**Required work:**
A) In the text on Cassandra digest overhead, what share of CPU time is spent calculating AbstractCell::digest?
B) Please turn the paragraph of the Cassandra digest overhead text that begins "In this particular use case" into a short list that keeps its main facts.
C) Carry the text on Cassandra digest overhead forward from its last sentence.

___ Reading passage ___

While I was analyzing flame graphs as part of investigating CASSANDRA-14605 I noticed that digest overhead for quorum reads of partitions with many small columns is much higher than I would expect.
In this particular use case of (LOCAL_QUORUM) reads of partitions with (p50, p95, p99) = (60, 5k, 20k) small columns (a set<int>), digest requests make up 45%+ of the CPU time that Cassandra is using. About 20% is reading the columns into the iterator abstraction (bummer) but surprisingly about 20% is calculating the digests themselves. I would expect digest calculation itself to be close to 2% total ... I've attached a flame graph showing this behavior.
The part that is particularly concerning to me is that ~17% of CPU time (~1/3 of the overall digest time) is spent in calculating AbstractCell::digest but only ~2% is digesting the actual cell values. Looking deeper the implementation of FBUtilities::updateWithInt and other related functions (updateWithBoolean, updateWithLong, etc...) are very inefficient as they call update on the underlying MessageDigest on each byte individually. When you have lots of small cells the overhead of this approach is apparently significant. In particular it looks like the underlying MD5 implementation is not as efficient as it should be for lots of single byte updates as it does attempt to buffer them into a 64 byte buffer, but that's too small to get maximum throughput. In my local benchmarking I'm seeing just grouping the metadata updates into a 13 byte array yields a 3x performance improvement but it has 13 bytes of allocated memory per cell during the hash that previously we didn't allocate.

___ Source data ___

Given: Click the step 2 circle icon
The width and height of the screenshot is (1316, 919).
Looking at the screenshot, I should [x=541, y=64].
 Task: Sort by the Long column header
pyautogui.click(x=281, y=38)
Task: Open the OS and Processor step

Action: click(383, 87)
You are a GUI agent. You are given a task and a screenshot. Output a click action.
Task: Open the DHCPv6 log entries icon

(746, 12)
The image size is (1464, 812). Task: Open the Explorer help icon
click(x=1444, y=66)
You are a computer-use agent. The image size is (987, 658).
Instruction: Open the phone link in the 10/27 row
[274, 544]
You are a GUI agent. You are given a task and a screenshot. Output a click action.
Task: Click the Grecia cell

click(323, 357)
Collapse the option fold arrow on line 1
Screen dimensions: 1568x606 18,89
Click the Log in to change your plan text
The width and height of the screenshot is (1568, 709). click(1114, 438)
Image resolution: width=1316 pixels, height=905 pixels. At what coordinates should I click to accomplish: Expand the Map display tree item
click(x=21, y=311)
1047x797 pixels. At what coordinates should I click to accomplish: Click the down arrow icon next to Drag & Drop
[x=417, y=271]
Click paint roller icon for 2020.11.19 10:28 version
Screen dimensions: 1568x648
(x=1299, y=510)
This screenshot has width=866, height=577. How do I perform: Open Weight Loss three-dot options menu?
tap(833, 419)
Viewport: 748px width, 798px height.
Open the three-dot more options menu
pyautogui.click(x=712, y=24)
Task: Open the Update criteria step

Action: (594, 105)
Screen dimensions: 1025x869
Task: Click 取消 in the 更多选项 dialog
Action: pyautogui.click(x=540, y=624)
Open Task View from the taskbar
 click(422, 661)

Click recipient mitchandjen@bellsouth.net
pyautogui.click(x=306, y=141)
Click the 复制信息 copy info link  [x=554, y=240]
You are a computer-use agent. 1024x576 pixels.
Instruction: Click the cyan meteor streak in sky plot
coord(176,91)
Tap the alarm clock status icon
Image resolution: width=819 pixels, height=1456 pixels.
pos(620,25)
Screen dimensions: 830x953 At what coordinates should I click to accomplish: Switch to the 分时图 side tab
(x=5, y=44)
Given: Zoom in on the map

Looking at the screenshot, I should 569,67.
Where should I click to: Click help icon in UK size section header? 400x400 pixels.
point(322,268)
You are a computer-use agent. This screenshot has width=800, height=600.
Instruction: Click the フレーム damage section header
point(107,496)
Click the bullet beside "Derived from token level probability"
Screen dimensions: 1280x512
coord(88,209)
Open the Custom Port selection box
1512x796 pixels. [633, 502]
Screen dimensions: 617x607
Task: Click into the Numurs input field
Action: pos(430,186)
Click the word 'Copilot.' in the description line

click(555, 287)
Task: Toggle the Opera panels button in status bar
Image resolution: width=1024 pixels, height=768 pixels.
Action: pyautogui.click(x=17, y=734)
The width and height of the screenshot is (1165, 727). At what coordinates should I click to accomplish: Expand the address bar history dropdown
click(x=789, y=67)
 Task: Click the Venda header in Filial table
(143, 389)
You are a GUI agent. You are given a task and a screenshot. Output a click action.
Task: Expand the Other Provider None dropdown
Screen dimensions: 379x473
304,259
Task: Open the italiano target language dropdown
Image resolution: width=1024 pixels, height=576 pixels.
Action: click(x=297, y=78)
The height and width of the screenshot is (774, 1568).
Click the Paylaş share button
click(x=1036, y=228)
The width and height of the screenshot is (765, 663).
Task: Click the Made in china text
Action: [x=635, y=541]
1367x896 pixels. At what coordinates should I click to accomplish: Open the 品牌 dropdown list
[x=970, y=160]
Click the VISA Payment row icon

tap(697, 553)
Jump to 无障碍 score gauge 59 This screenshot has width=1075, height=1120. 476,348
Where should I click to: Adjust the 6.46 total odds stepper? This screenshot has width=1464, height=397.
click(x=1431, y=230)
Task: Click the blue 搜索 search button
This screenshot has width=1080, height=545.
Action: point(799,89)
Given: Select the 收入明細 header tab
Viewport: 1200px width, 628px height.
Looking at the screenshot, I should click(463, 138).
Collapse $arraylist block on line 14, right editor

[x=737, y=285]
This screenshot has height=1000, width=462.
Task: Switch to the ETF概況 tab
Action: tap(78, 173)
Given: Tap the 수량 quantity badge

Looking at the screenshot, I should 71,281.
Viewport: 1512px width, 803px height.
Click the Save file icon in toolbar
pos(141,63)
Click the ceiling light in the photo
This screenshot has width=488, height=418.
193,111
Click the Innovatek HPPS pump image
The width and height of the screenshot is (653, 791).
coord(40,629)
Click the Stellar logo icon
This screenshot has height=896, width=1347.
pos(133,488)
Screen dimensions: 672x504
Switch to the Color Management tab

___

**Solved tasks:**
A) About 17% of CPU time, roughly a third of the overall digest time.

B)
- Workload: LOCAL_QUORUM reads of partitions with (p50, p95, p99) = (60, 5k, 20k) small columns (a set<int>).
- Digest requests account for 45%+ of Cassandra's CPU time.
- About 20% goes to reading the columns into the iterator abstraction.
- About 20% goes to calculating the digests themselves, where close to 2% total would be expected.
- A flame graph showing this behavior is attached.

C)
I've been playing around with a patch which changes out the normal MD5 digest for a buffered one (e.g. has a fixed 1kb byte array per read thread which is used to roll up digest updates and then whenever the buffer fills it does an underlying update). So far such a buffered MessageDigest is showing 2x better performance on hashing 10k column metadata in a jmh microbenchmark I wrote. If I combine that with metadata grouping into a 13 byte array I get 10x more throughput. I think I need to do more profiling but I think that buffering our digest calls could really help for wide partitions of smaller columns (as opposed to fat single columns, where the metadata hashing overhead is probably pretty negligible).